◆ Exercise description ◆
Return every line in the listing below that contains the word "Task".

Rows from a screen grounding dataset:
* Start *

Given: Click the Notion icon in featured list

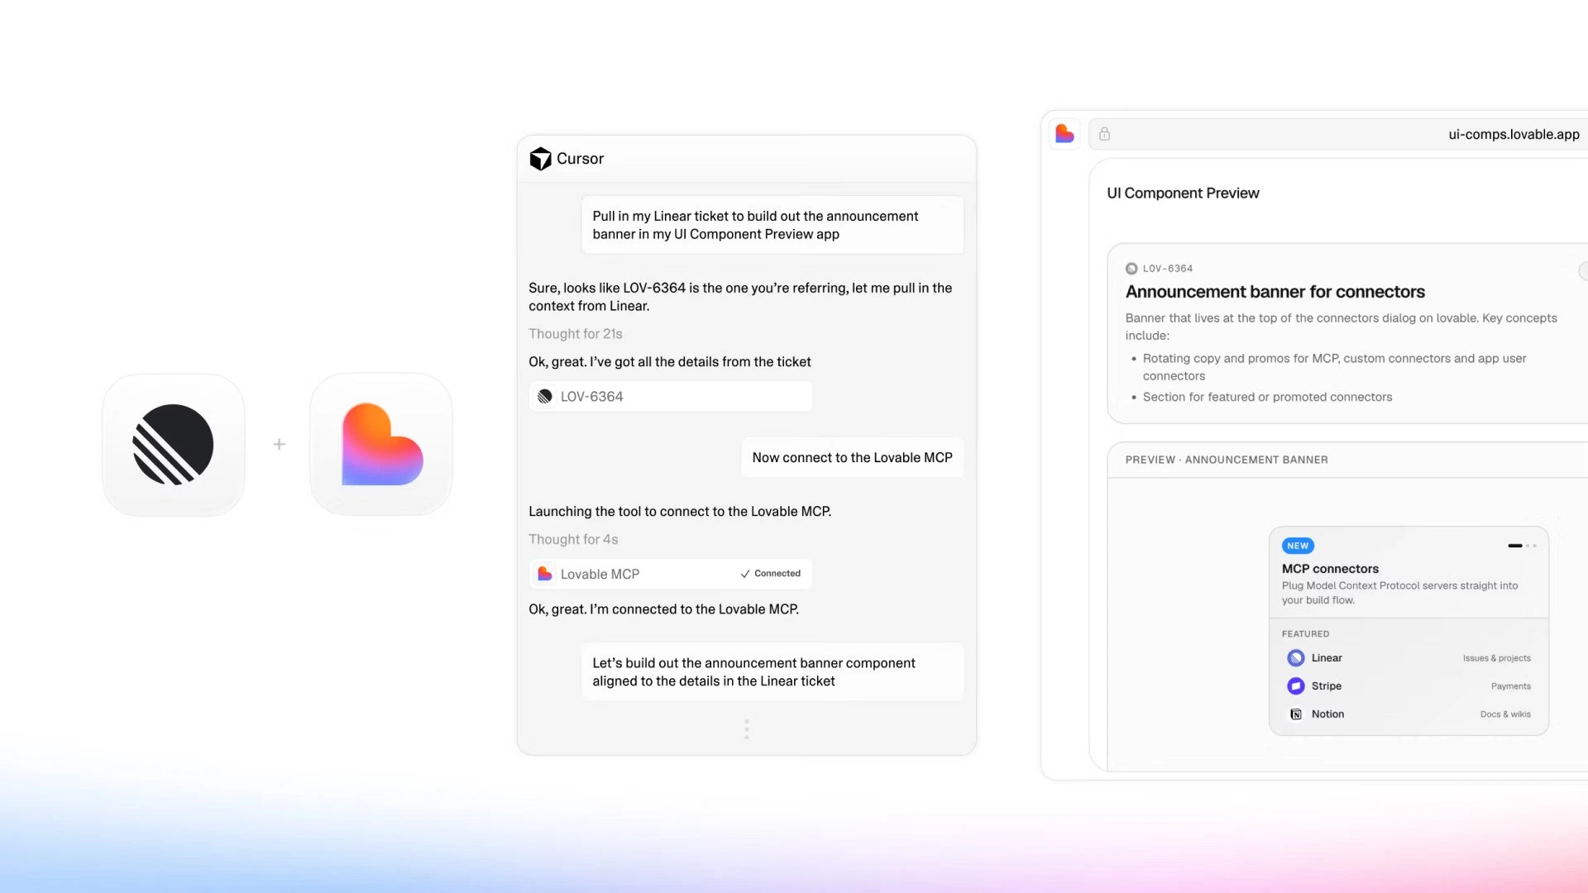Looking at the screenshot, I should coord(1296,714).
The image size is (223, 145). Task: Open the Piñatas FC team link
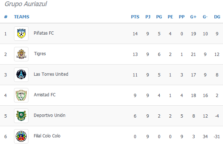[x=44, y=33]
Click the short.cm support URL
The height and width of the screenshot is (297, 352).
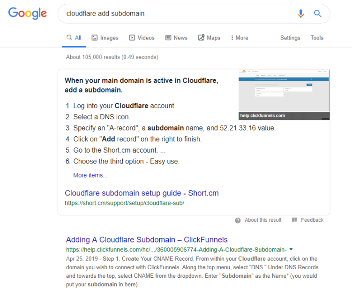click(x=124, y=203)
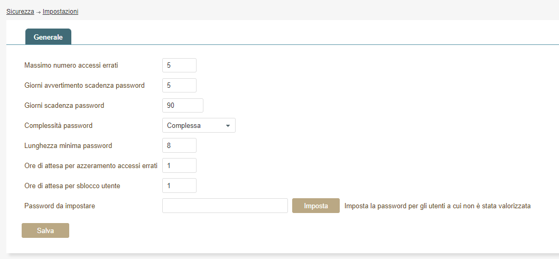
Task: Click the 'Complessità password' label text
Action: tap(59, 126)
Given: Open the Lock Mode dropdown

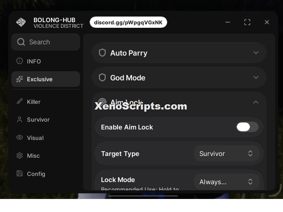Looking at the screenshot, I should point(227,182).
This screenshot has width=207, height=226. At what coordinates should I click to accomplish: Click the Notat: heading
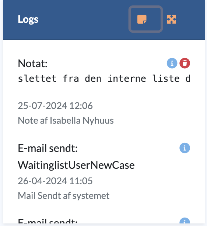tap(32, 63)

* End *

◆ Exercise solution ◆
The image size is (223, 145). Task: Open the Piñatas FC team link
Task: Click the 'Complessità password' label text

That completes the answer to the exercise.